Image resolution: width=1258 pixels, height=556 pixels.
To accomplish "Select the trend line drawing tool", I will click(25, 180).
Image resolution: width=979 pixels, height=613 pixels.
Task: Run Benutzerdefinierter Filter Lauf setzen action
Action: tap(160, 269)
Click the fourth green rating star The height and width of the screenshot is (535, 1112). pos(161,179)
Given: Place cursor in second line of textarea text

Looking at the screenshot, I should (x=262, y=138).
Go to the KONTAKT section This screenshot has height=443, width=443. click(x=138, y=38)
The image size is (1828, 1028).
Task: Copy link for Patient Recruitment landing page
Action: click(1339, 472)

→ **What needs to be done**
Reproduce all of the records above, replacing "trend line" with "horizontal line" and changing nothing else.

→ **Solution to this problem**
Image resolution: width=1258 pixels, height=556 pixels.
To accomplish "Select the horizontal line drawing tool", I will click(25, 180).
Image resolution: width=979 pixels, height=613 pixels.
Task: Run Benutzerdefinierter Filter Lauf setzen action
Action: tap(160, 269)
Click the fourth green rating star The height and width of the screenshot is (535, 1112). pos(161,179)
Given: Place cursor in second line of textarea text

Looking at the screenshot, I should (x=262, y=138).
Go to the KONTAKT section This screenshot has height=443, width=443. click(x=138, y=38)
The image size is (1828, 1028).
Task: Copy link for Patient Recruitment landing page
Action: click(1339, 472)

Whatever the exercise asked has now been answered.